■ Work request:
Write out the entries below once more, exactly, with the pictures left out.

■ Material shown:
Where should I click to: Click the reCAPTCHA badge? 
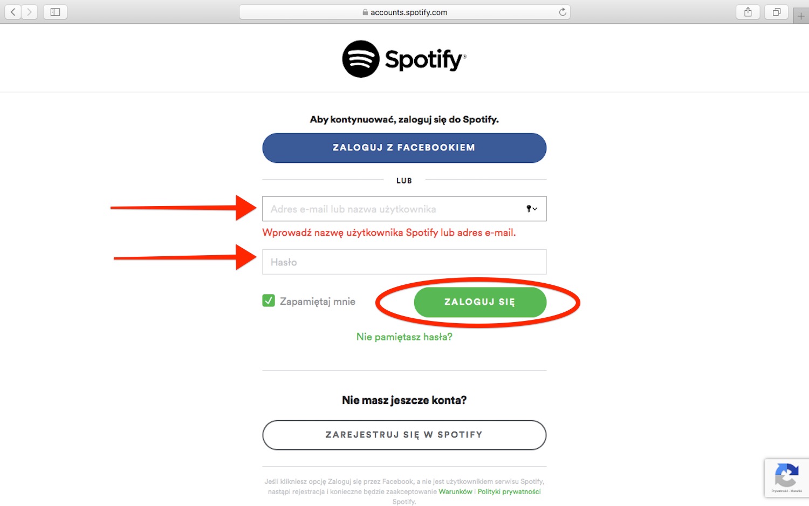click(x=786, y=477)
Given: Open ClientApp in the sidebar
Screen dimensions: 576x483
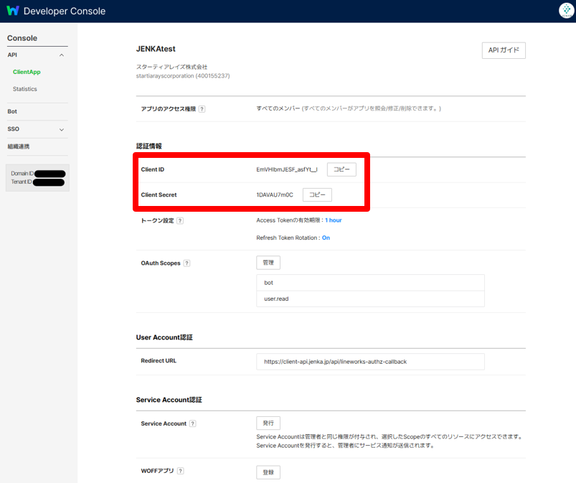Looking at the screenshot, I should point(27,72).
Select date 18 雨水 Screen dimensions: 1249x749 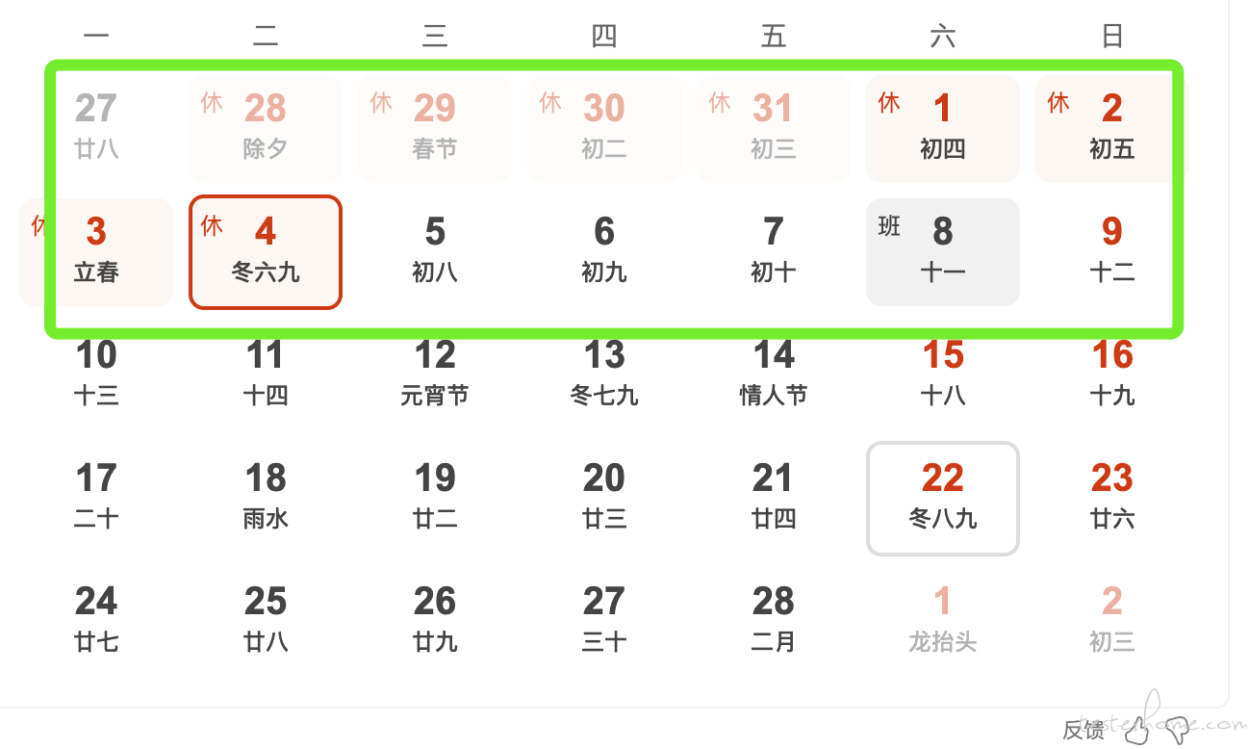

■ Task response:
Where should I click to: Click the reCAPTCHA badge? 
click(x=786, y=477)
Given: Open ClientApp in the sidebar
Screen dimensions: 576x483
Looking at the screenshot, I should point(27,72).
Select date 18 雨水 Screen dimensions: 1249x749 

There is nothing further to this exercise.